If thought corrupts language, language can also corrupt thought — George Orwell

The privacy of private words

Posted by metaphorical on 27 December 2006

When you pour out your heart to your best friend in e-mail, do you have a “reasonable expectation of privacy”? Does it make any difference whether you use Gmail or Outlook?

The ACLU and the EFF say you do and it doesn’t. But for 20 years, the government has been distinguishing one class of e-mail as “stored communications” that it can look at without a search warrant. These are messages stored not on your local computer, as they would be with Outlook or Eudora, but rather kept at one’s Internet service provider, as they are with the web-based services like Gmail, Hotmail, and Yahoo Mail.

Finally, someone has brought a case to the Southern District of Ohio. Warshak vs. United States argues that the Fourth Amendment’s protection against unreasonable searches and seizures requires that the government get a search warrant before reading e-mail, regardless of where it is stored.

Steven Warshak is no saint, apparently. According to an article in the Minneapolis Star Tribune, he’s “a seller of ‘natural male enhancement’ products who was indicted for mail fraud and money laundering after federal investigators sifted through thousands of his e-mails.” Whatever. If so, the government should have no problem getting a search warrant.

By the way, how about a diary stored online? Is that different from a private blog with only one authorized reader? We bloggers in particular need the Fourth Amendment to be as broad as possible.

Here’s the whole Fourth Amendment.

The right of the people to be secure in their persons, houses, papers, and effects, against unreasonable searches and seizures, shall not be violated; and no Warrants shall issue but upon probable cause, supported by Oath or affirmation, and particularly describing the place to be searched, and the persons or things to be seized.

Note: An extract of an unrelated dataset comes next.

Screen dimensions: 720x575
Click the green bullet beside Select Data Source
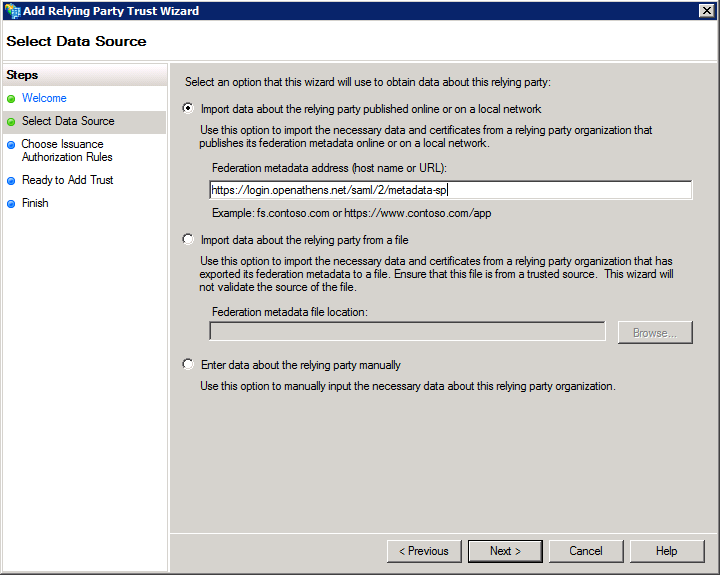(11, 122)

It seems to protect all our papers. In a digital age, it needs to protect all our digital papers. The government’s distinctions between them is, in a word, Orwellian.

The EFF/ACLU amicus brief in Warshak vs. United States is here:

An EFF press release about the case is here:

The full text of the U.S. code instantiating the Stored Communications Act is here:

One Response to “The privacy of private words”

  1. Wow! This is scary…one can understand why ISP’s would make these records available…in cases like the one stated, or ever worse, child porn cases…these records need to be accesible. Would the government have any reason to search the emails of you are I? I can’t imagine, but this is a very slippery slop that needs to be tread carefully.